Well my readers, friends, and newcomers, the little hints I posted yesterday came true today just as I knew they would. Yes, I got myself in trouble again and no it had nothing to do with chocolate. It has always been interesting to me that in my professional life or when I am in charge of something for others, I have no trouble managing finances, deadlines, and whatever else needs to be done. But in my personal life, I am sometimes not my own best friend.

And so I found myself once more in confession mode. Not only did I have to tell my "older brother" what I had done(on the same day he returned from a vacation), but I had to tell the man I love very much what a mess I had gotten myself into. I am so ashamed and feel I have humiliated myself. And, truly, no one gets me into these deep holes but the 56 year old woman standing there with a shovel, digging herself in deeper and deeper. Now the one positive in all this is I don't do this all the time, and it is never intentional. It is carelessness. And please forgive me but I am not going to reveal what I did, its not important to the post and would only make me feel much worse.

My "brother" had a predictable response on the phone this morning after I told him. He asked a few questions and in a very kind gentle voice told me to lay over two pillows with my lexan paddle in hand. I have to tell you, that for me, self spanking is awful. Since he was not here to do this first part himself, he also added a dose of Ben Gay in a predictable place. So I was on fire before the spanking ever began. I was also in tears before the spanking began. Those soft, gentle but firm lectures always get to me. I was also informed that this was the first spanking to be followed by another one the next time he sees me (this summer).

So I am sitting here at 9:00 pm on a bottom still sore from 9:00 am. Lexan stings like crazy for those who have never had the pleasure. My paddle is thin, only 1/4 of an inch thick but, believe me, that is plenty. It always amazes me, however, that the same implement can be used for a pleasurable spanking with totally different results. Our brains are remarkable aren't they? So 150 smacks of a lexan paddle left my bottom predictably red and my eyes predictably teary.

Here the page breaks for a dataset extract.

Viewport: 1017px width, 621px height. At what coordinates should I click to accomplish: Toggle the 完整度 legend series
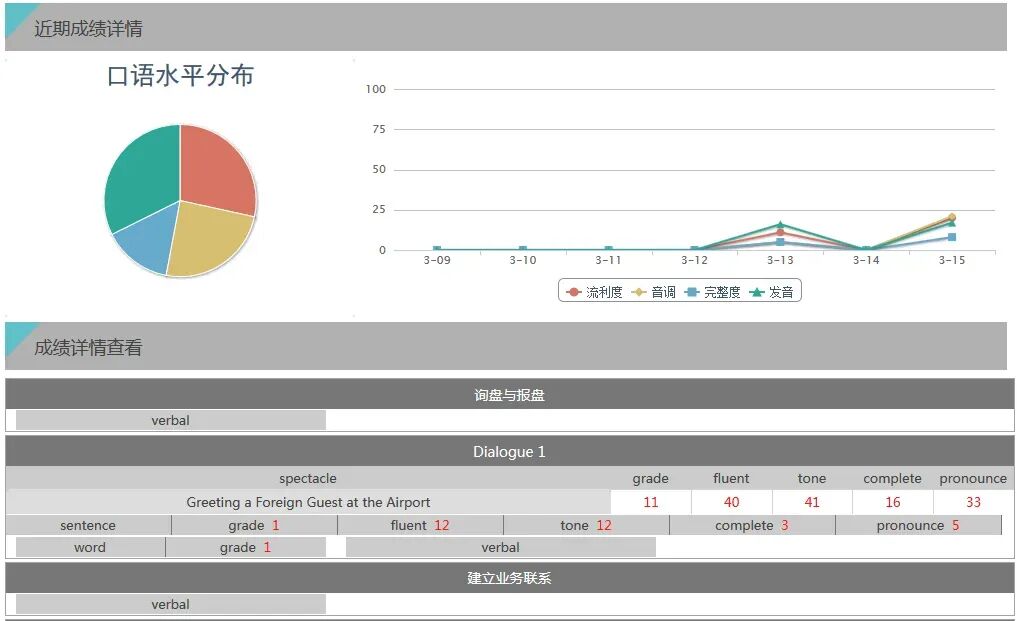coord(713,292)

And my wonderful GC was also very quiet but firm about what steps had to be taken regarding what had happened. Telling him was even more scary since I was so afraid he would think badly of me. That would certainly be worse than any spanking with any implement. He is an easy man to love, so caring and insistent on helping. However, he also understands that it is important to me that I eventually fix what was broken. Getting help is fine as long as I am not being totally dependent on anyone. A shoulder to cry on and an arm to go around you is wonderful. But in the long run I have to be the one that cleans up the mess.

So I guess Tinkerbell might be too cute to spank but I most certainly am not. And I am torn two ways about the second spanking I will get. I know it will provide the catharsis I need and clean the slate, so to speak. But I also know it is going to be pretty serious. As it should be.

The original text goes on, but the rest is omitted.